> **Task objective**
Instruction for the listing below: copy exactly, and only, the lines from the one holding "At what coordinates" through its last line, omitting any picture.

> **Information shown**
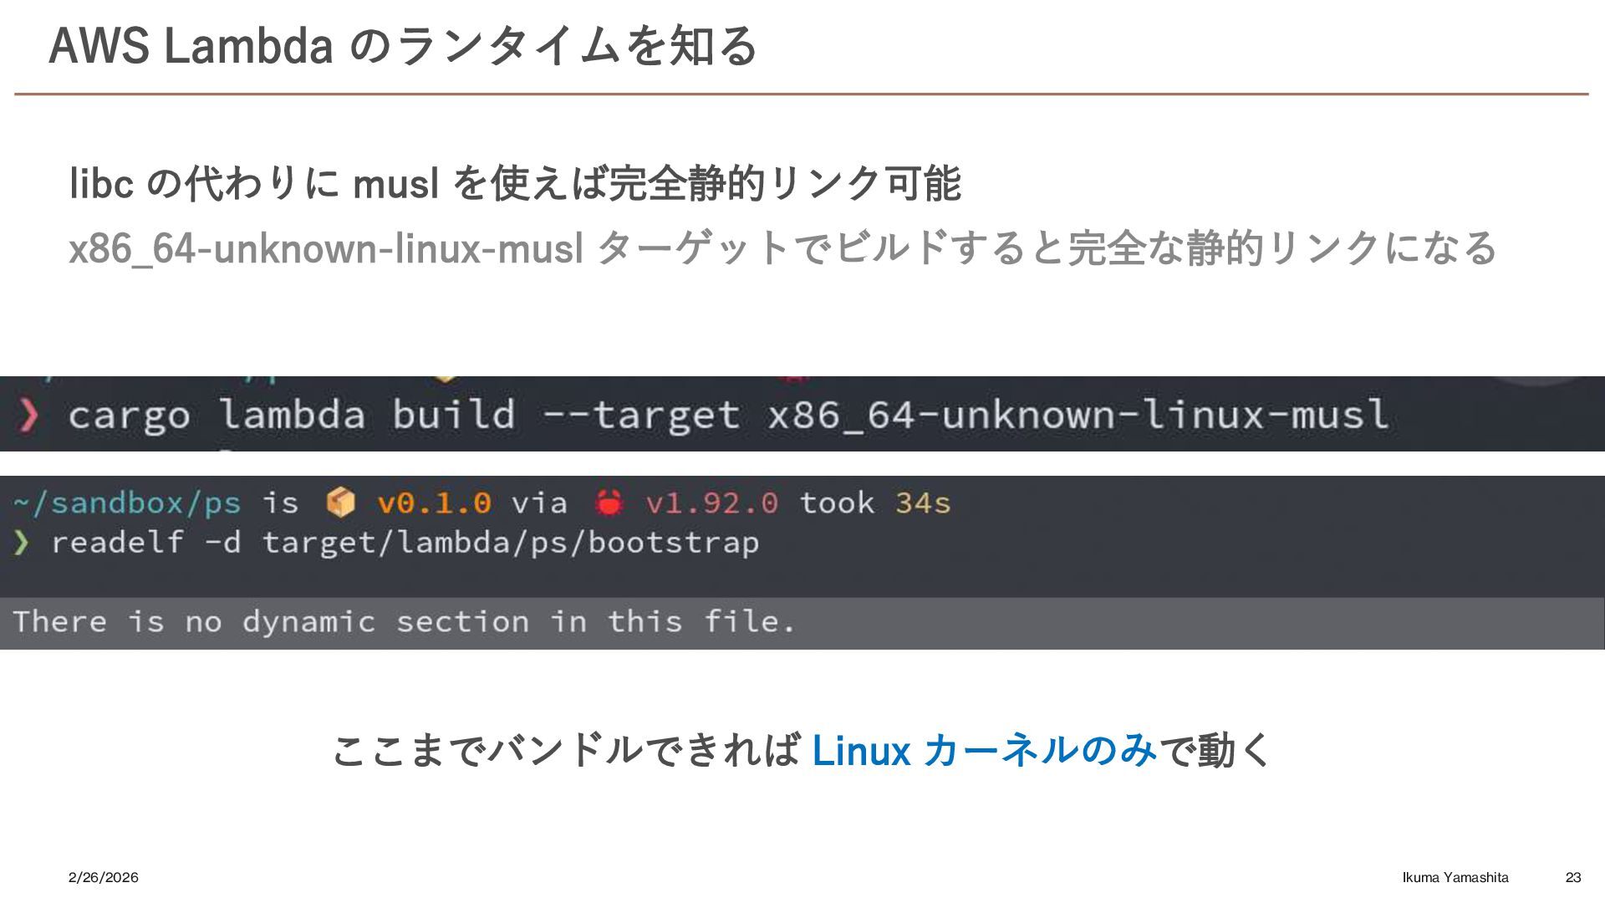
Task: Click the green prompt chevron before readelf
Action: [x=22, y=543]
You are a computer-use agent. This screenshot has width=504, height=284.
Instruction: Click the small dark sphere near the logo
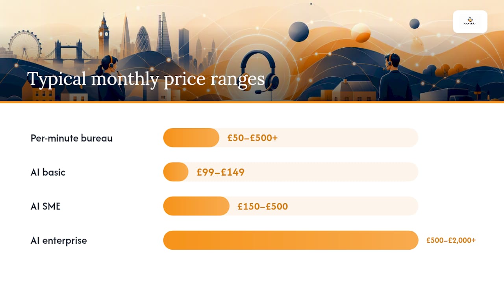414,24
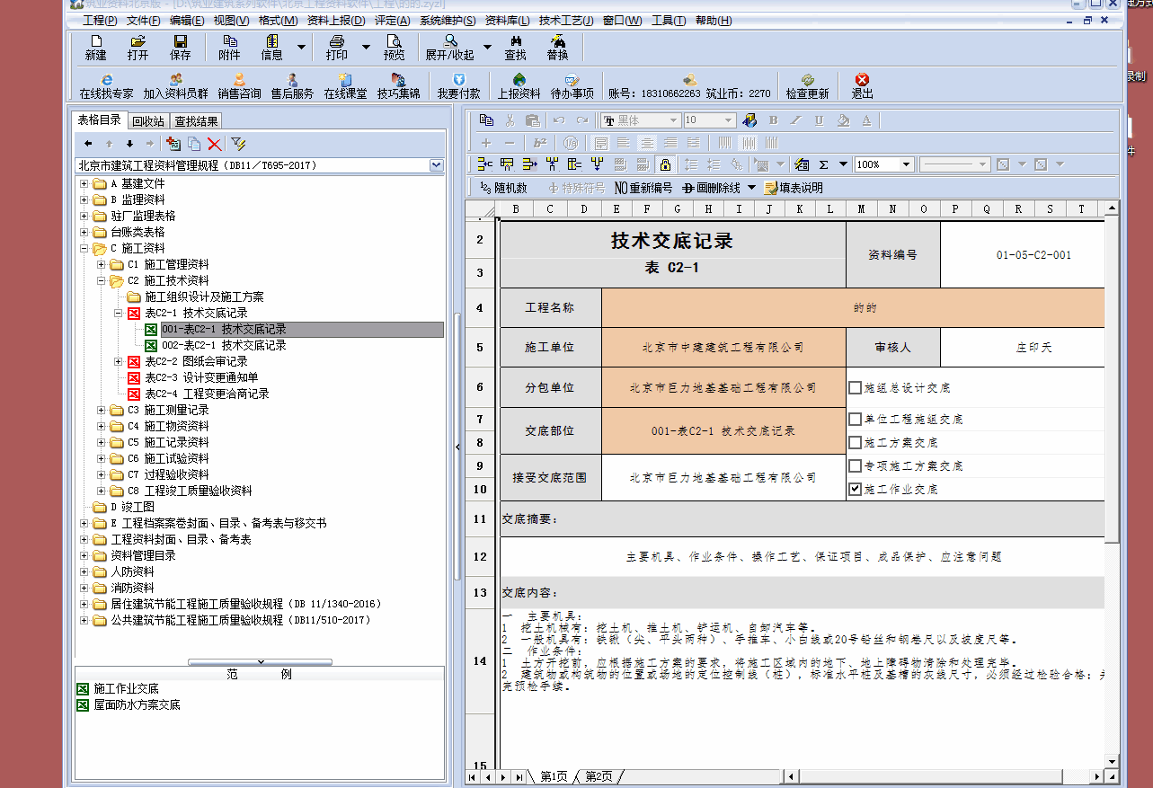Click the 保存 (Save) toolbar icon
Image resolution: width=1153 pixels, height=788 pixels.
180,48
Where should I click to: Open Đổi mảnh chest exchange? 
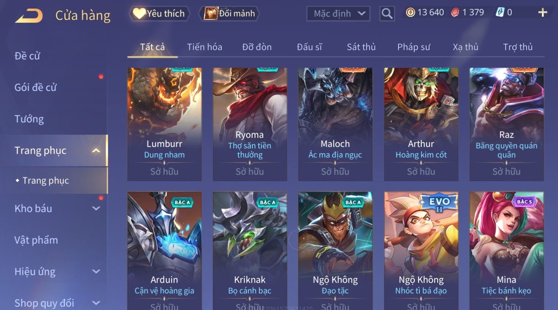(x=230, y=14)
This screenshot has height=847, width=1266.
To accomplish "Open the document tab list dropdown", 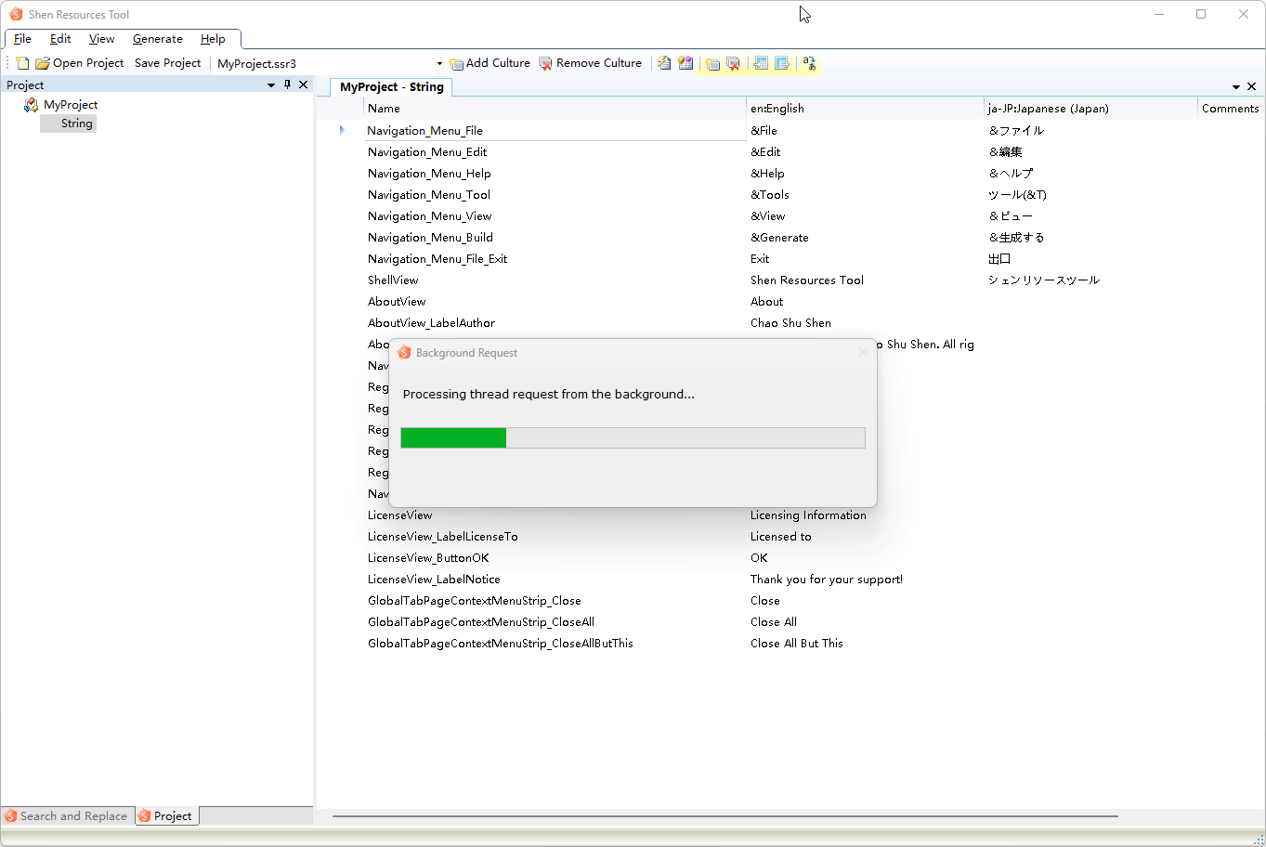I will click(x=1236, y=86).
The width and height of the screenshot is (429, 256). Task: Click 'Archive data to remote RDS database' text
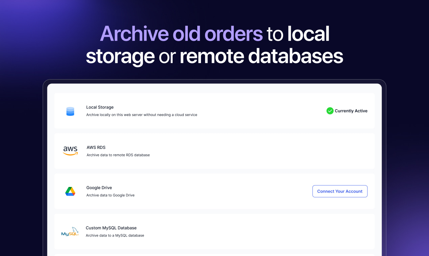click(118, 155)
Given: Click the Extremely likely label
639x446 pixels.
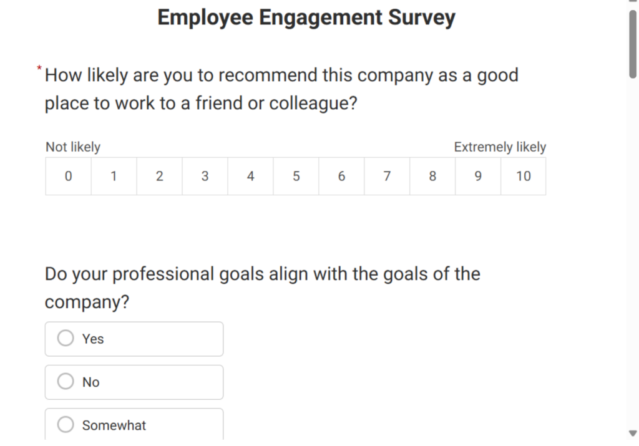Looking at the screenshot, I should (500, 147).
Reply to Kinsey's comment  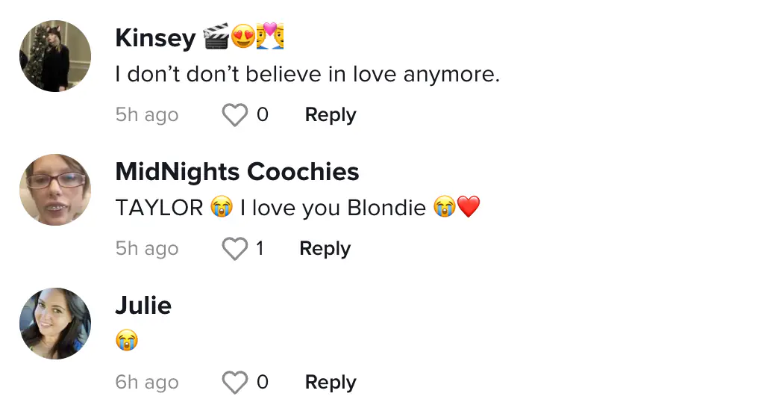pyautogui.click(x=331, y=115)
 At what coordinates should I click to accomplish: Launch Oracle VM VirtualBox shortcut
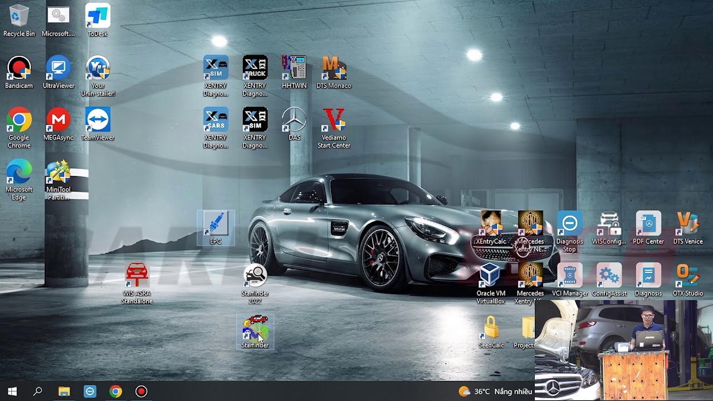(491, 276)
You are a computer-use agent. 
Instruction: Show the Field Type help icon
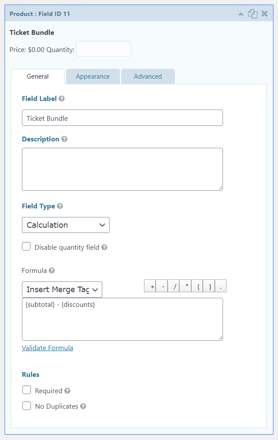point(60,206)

> **Answer section**
 At what coordinates should I click to accomplish: Launch Oracle VM VirtualBox shortcut
(491, 276)
You are a computer-use agent. 
Instruction: Show the Field Type help icon
point(60,206)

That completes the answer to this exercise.